1. What is a parameter?

A **parameter** is a **numerical value that describes a characteristic of an entire population**.

### In simple terms:

* It is **fixed** (does not change)
* It is usually **unknown**
* It is calculated from **population data**

### Examples:

* The **average height of all people in India**
* The **true mean income of all employees in a company**
* The **population proportion** of voters who support a candidate

### In statistics:

* Parameters are often denoted by **Greek letters**, such as:

  * **μ (mu)** → population mean
  * **σ (sigma)** → population standard deviation
  * **p** → population proportion

### Parameter vs Statistic:

* **Parameter** → describes a **population**
* **Statistic** → describes a **sample**


2. What is correlation? What does negative correlation mean?

### **What is correlation?**

**Correlation** is a statistical measure that shows **how two variables are related**—that is, how changes in one variable are associated with changes in another.

* It tells the **direction** and **strength** of a relationship.
* The correlation value ranges from **–1 to +1**.

### **What does negative correlation mean?**

A **negative correlation** means that **when one variable increases, the other decreases**, and vice versa.

### **Examples of negative correlation:**

* As **price increases**, **demand decreases**
* As **speed increases**, **time to reach a destination decreases**
* As **exercise time increases**, **body fat percentage decreases**

### **Types of correlation (quick view):**

* **Positive correlation (+)**: Both variables move in the same direction
* **Negative correlation (–)**: Variables move in opposite directions
* **Zero correlation (0)**: No relationship between variables


3. Define Machine Learning. What are the main components in Machine Learning?

### **Definition of Machine Learning**

**Machine Learning (ML)** is a branch of Artificial Intelligence (AI) that enables computers to **learn from data and improve their performance automatically without being explicitly programmed**.

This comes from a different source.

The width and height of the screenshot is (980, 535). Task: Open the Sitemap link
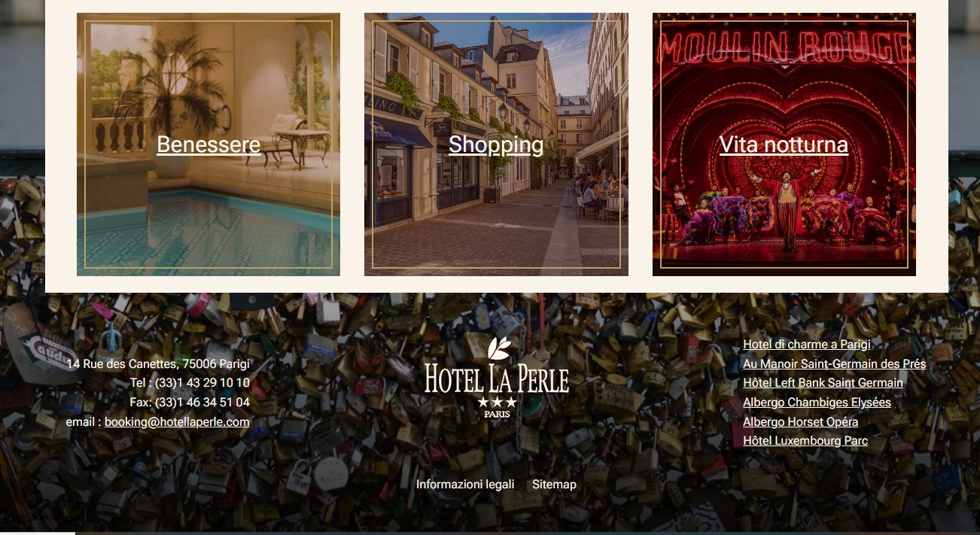(554, 485)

In simple words, machines identify **patterns in data** and make **predictions or decisions** based on those patterns.

---

### **Main Components of Machine Learning**

1. **Data**

   * The most important component.
   * Includes training data and testing data.
   * Can be structured (tables) or unstructured (images, text).

2. **Features**

   * Individual measurable properties or variables in the data.
   * Example: age, salary, marks, pixels in an image.

3. **Model**

   * A mathematical representation that learns patterns from data.
   * Examples: Linear Regression, Decision Trees, Neural Networks.

4. **Algorithm**

   * The method used to train the model.
   * Examples: Gradient Descent, k-NN, Backpropagation.

5. **Training Process**

   * The process of feeding data to the algorithm so the model can learn.
   * Adjusts model parameters to minimize errors.

6. **Evaluation**

   * Measures how well the model performs.
   * Examples: Accuracy, Precision, Recall, RMSE.

7. **Prediction / Inference**

   * Using the trained model to make predictions on new, unseen data.

---


4. How does loss value help in determining whether the model is good or not?

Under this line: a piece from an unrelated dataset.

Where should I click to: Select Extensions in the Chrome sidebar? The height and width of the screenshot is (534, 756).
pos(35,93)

**Loss value** measures **how far the model’s predictions are from the actual values**.

* **Low loss** → predictions are close to actual values → **good model**
* **High loss** → predictions are far from actual values → **poor model**
* If loss **decreases during training**, the model is learning well
* If loss **stays high or increases**, the model is not learning properly



5. What are continuous and categorical variables?

* **Continuous variables**: Numerical values that can take **any value within a range**.
  *Example:* height, weight, temperature

* **Categorical variables**: Variables that represent **distinct groups or categories**.
  *Example:* gender, blood group, color, yes/no


6. How do we handle categorical variables in Machine Learning? What are the common techniques?

**Categorical variables** are handled in Machine Learning by **converting them into numerical form**, since ML models work with numbers.

### **Common techniques (short):**

* **Label Encoding** – Assigns a unique number to each category
  *Example:* Low=0, Medium=1, High=2

* **One-Hot Encoding** – Creates binary columns for each category
  *Example:* Color → Red, Blue, Green (0/1 columns)

* **Ordinal Encoding** – Used when categories have a meaningful order
  *Example:* Poor < Average < Good

* **Target Encoding** – Replaces categories with the mean of the target variable


7. What do you mean by training and testing a dataset?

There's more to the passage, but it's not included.